À partir des années 1920, le champ politique se structure autour de partis disciplinés développant un programme politique cohérent. La représentation de l’espace public par le Parlement change alors de nature. L’électeur n’est plus réputé voter pour un homme, dont l’intelligence lui permet de déterminer l’intérêt général, mais pour un parti représentant une vision systématique de ce dernier. Le Parlement devient alors le reflet d’un rapport de force entre visions du monde. Il est la photographie électorale du conflit politique qui structure la société, mais lui permet aussi de se reconnaître. La photographie est certes simplifiée, en ce qu’elle repose uniquement sur une transcription partisane des conflits sociaux. Elle est aussi déformante au regard du mode de scrutin. Toutefois, elle a l’avantage d’offrir une vision universelle fondée sur le rapport de force électoral.
Incarner l’espace public
Le Parlement est un théâtre et, pour que la pièce rencontre son public, il faut que les spectateurs se projettent dans les personnages.
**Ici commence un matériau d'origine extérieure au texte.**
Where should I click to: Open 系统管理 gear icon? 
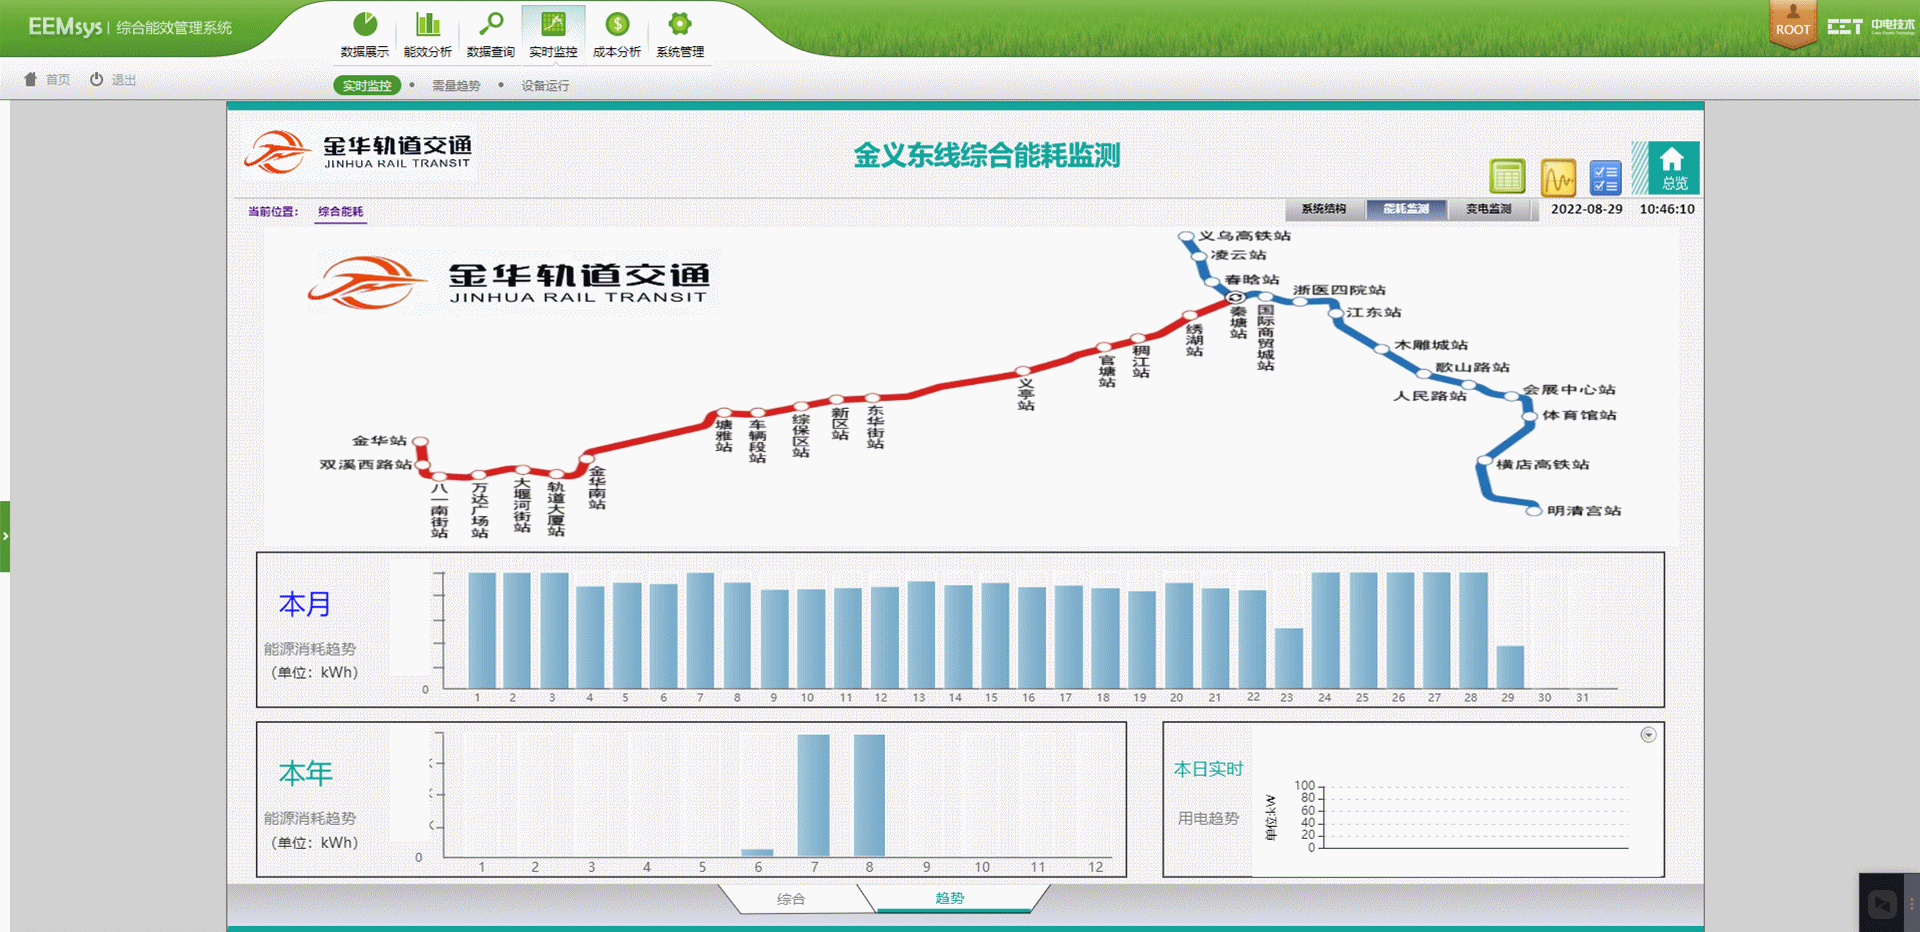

Si toute activité sociale peut permettre de filer la métaphore théâtrale8, le Parlement plus que toute autre institution se prête à la mise en scène9. La publicité des séances, imposée dès le règlement provisoire de la Constituante, marque une double nécessité. La première est d’instruire l’opinion en lui donnant accès aux arguments mobilisés par les partis au débat. La seconde est de permettre à cette opinion de contrôler ses représentants. L’introduction de la publicité induit alors une mise en visibilité du travail parlementaire. Comme deux miroirs mis face-à- face, Parlement et opinion publique se répondent dans un jeu de réflexion et de distorsion infinie.
La publicité implique d’abord un lieu. Ce dernier n’est pas neutre.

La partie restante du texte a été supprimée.